This year, the district created its budget based on an average daily attendance of 12,764, which did cause the budget total to dip compared to last year. But Mission CISD has already been looking into gaining more enrollment and attendance to increase revenue and reduce learning loss. The strategies include but are not limited to student recruitment events, door-to-door recruitment, continuing attendance incentives and reducing staffing through attrition.
But attendance is not the only way school districts receive revenue; two other elements help calculate the district’s budget — property values and tax rate.
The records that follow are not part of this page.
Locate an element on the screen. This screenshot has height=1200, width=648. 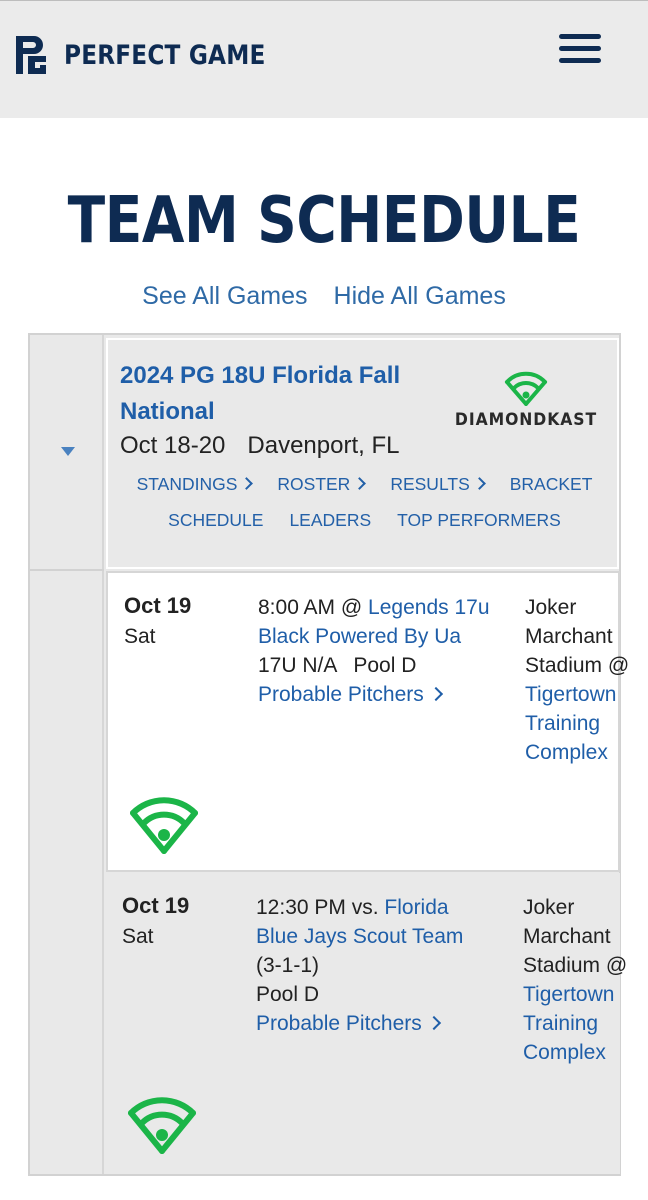
results-label: RESULTS is located at coordinates (430, 484).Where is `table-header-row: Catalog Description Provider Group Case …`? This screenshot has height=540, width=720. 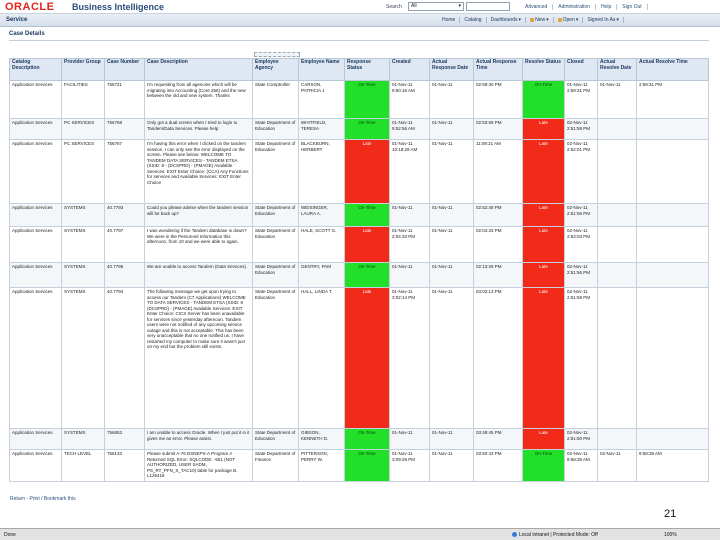
table-header-row: Catalog Description Provider Group Case … is located at coordinates (359, 70).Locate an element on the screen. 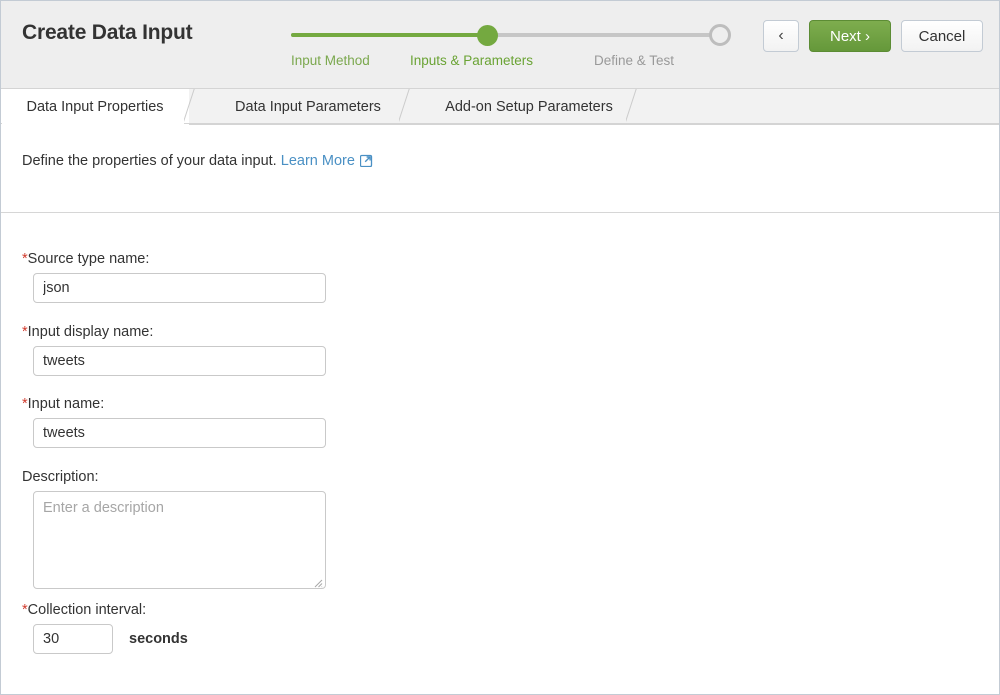 The height and width of the screenshot is (695, 1000). active-tab-underline-mask is located at coordinates (93, 124).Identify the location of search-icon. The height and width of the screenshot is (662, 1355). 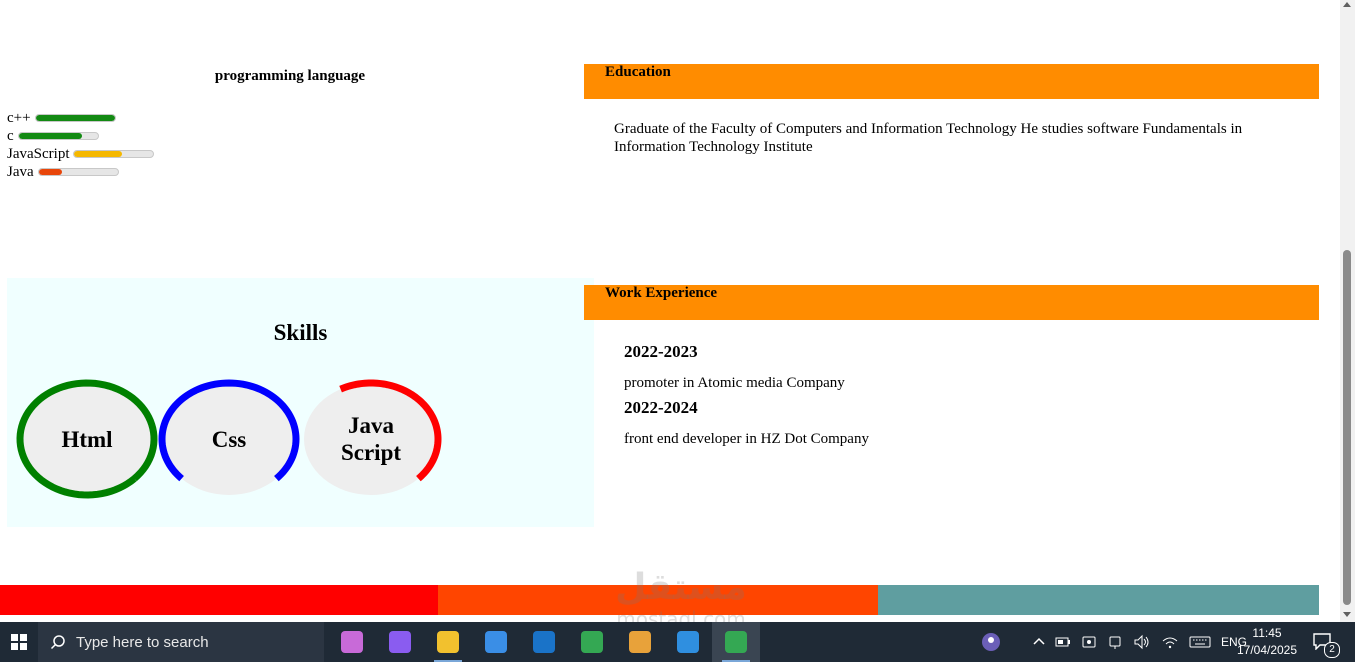
(58, 642).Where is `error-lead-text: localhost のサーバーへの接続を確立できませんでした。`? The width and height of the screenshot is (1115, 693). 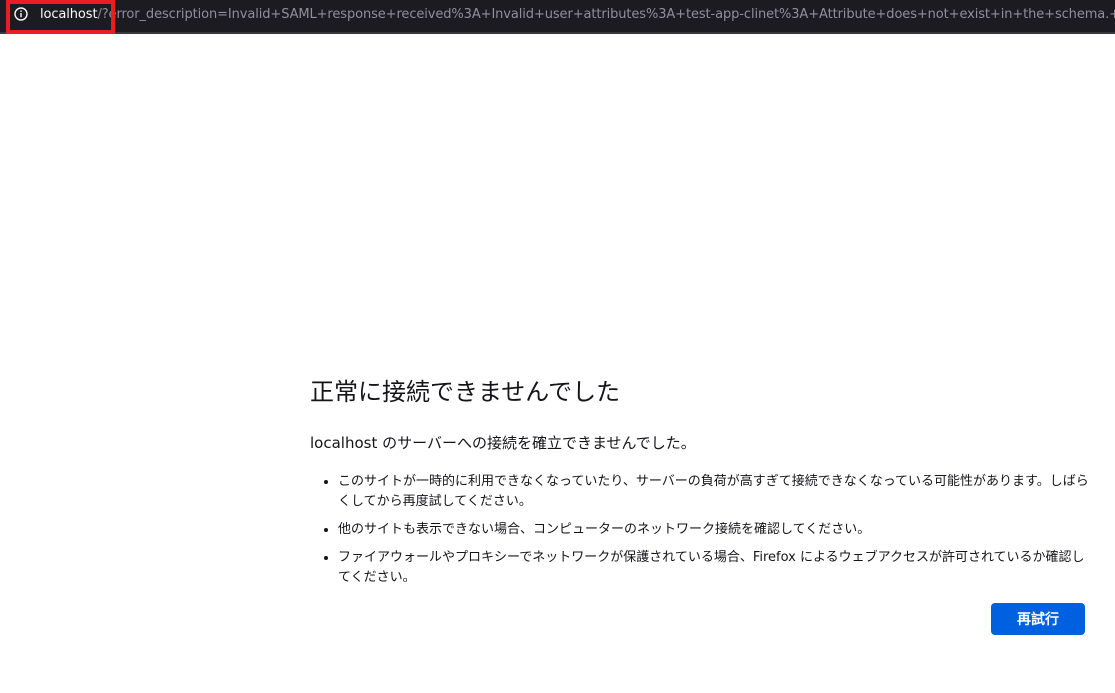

The Hidalgo County Appraisal District certifies property values, but legislation mandates the tax rate.
The official tax rate for the 2022-2023 fiscal year is still pending until the Hidalgo County Appraisal District releases the certified property values, which will not be until July 25. However, the appraisal district did release preliminary values in April. Based on those values, combined with the state aid formulas, the district finance department predicts a tax rate of $1.113 per $100 valuation — 2 cents lower than last year’s rate. But the board of trustees will not vote to approve any new tax rate until August.
Although the total budget is $174,633,610, it is divided into two funds — general and debt service. The general fund is the district’s main money pool which has about $166.1 million. The debt service fund, which Mission CISD can only utilize to make payments on bonds, has about $8.4 million. The district does not use the general fund to pay debt payments.
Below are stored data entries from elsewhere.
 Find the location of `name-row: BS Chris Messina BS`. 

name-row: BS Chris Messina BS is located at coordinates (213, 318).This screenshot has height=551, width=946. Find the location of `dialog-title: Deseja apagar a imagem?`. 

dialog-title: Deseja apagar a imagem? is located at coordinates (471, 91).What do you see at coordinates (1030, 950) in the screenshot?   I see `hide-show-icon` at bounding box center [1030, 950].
And at the June 8 board meeting, the trustees approved $18.4 million for the committed fund balance, which is a fund designated for a specific purpose — in this case, construction projects. The district has 47 construction projects that started in the 21-22 school year and will continue into the 22-23 school year. The approximate cost of the construction is $18.4 million.
Additionally, the district utilizes grant funding to maximize the budget. Superintendent Dr. Carol Perez, a self-proclaimed “queen of grants,” made grant writing a priority when she came to Mission CISD in 2018. The grant total in 2018 was $282,053, but the number has continued to trend upward in the last four years to reach about $6.5 million this year.
“We got to capitalize on mega grants,” Perez said. “And that has gone straight to student achievement and making an impact in professional development and academic achievement so that our children have the tools, in addition to what the district provides and enhance the programming that we have.”